I have written several times now about changing capitalism and democracy to make them suited to the 21st century. Regardless of party politics, most people want a future where nobody is too poor to live a dignified and comfortable life. To ensuring that that is possible, we need to tweak a few things.
I suggested a long time ago that there could be a basic income for all, without any means testing on it, so that everyone has an income at a level they can live on. No means testing means little admin. Then wages go on top, so that everyone is encouraged to work, and then all income from all sources is totalled and taxed appropriately. It is a nice idea. I wasn’t the first to recommend it and many others are saying much the same. The idea is old, but the figures are rarely discussed.
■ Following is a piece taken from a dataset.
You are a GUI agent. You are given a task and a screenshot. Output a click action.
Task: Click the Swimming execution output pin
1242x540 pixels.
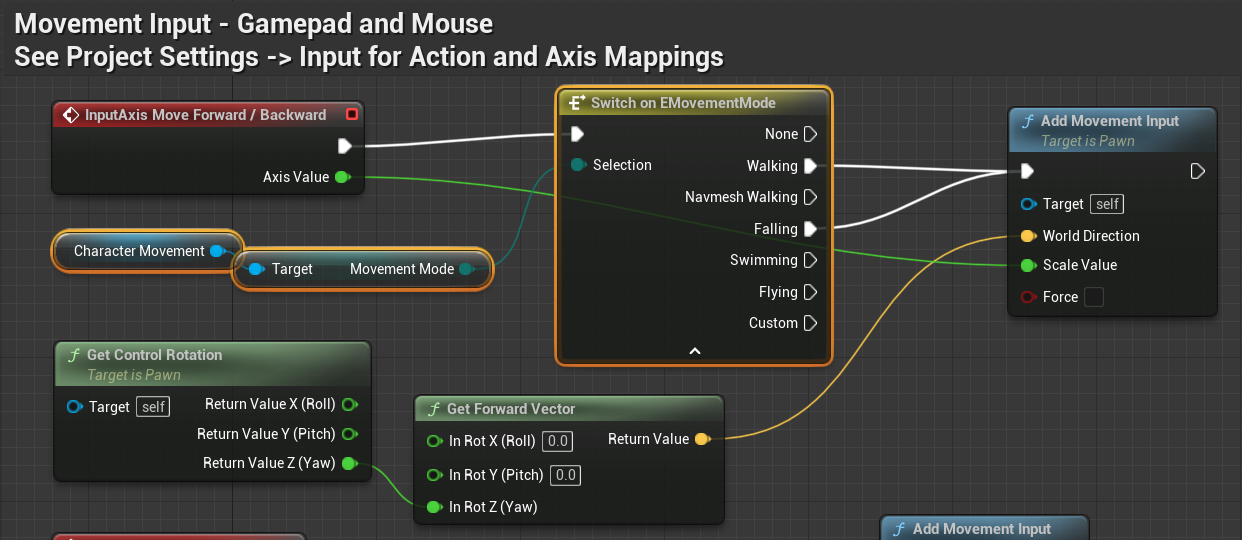pos(810,260)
It is harder than it sounds and being a nice idea doesn’t ensure economic feasibility.
The difference between figures between parties would be relatively minor so let’s ignore party politics. In today’s money, it would be great if everyone could have, say, £30k a year as a state benefit, then earn whatever they can on top. 30k doesn’t make you rich, but you can live OK on it so nobody would be poor in any proper sense of the word. With everyone economically provided for and able to lead comfortable and dignified lives, it would be a utopia compared to today. Sadly, it doesn’t add up yet. 65,000,000 x 30,000 = 1,950Bn . The UK economy isn’t that big. The state only gets to control part of GDP and out of that reduced budget it also has its other costs of providing health, education, defence etc, so the amount that could be dished out to everyone on this basis is therefore a lot smaller than 30k. Even if the state takes 75% of GDP and spends most of it on the base allowance, 10k per person would be pushing it. So a family could afford a modest lifestyle, but single people would really struggle. Some people would need additional help, and that reduces the pool left to pay the basic allowance still further. Also, if the state takes 75% of GDP, only 25% is left for everything else, so salaries would be flat, reducing the incentive to work, while investment and entrepreneurial activity are starved of both resources and incentive.
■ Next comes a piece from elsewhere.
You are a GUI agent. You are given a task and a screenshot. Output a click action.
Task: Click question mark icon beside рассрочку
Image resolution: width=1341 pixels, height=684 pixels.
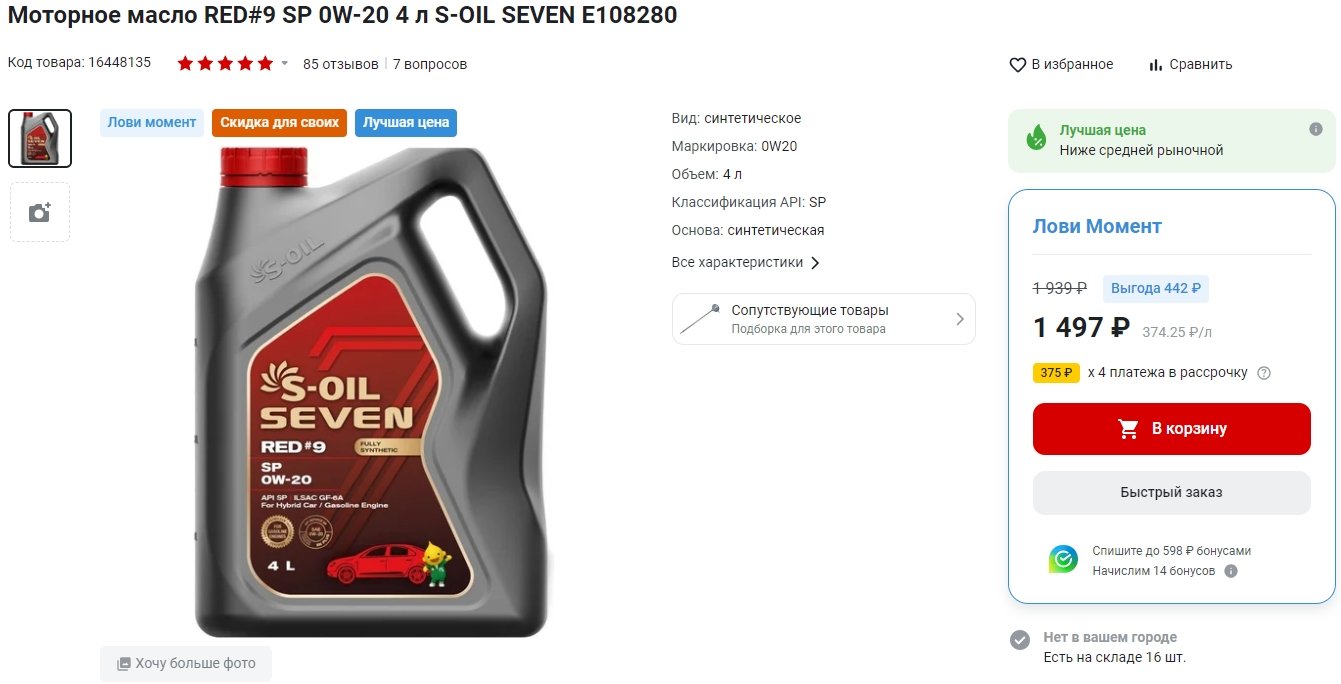tap(1264, 373)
Simple maths thus forces us to make compromises. Sharing resources reduces costs considerably. In a first revision, families might be given less for kids than for the adults, but what about groups of young adults sharing a big house? They may be adults but they also benefit from the same economy of shared resources. So maybe there should be a household limit, or a bedroom tax, or forms and means testing, and it mustn’t incentivise people living separately or house supply suffers. Anyway, it is already getting complicated and our original nice idea is in the bin. That’s why it is such a mess at the moment. There just isn’t enough money to make everyone comfortable without doing lots of allowances and testing and admin. We all want utopia, but we can’t afford it. Even the modest 30k-per-person utopia costs at least 3 times more than we can afford.
However, if we can get back to an average 2.5% growth per year in real terms, and surely we can, it would only take 45 years to get there. That isn’t such a long time. We have hope that if we can get some better government than we have had of late, and are prepared to live with a little economic tweaking, we could achieve good quality of life for all in the second half of the century.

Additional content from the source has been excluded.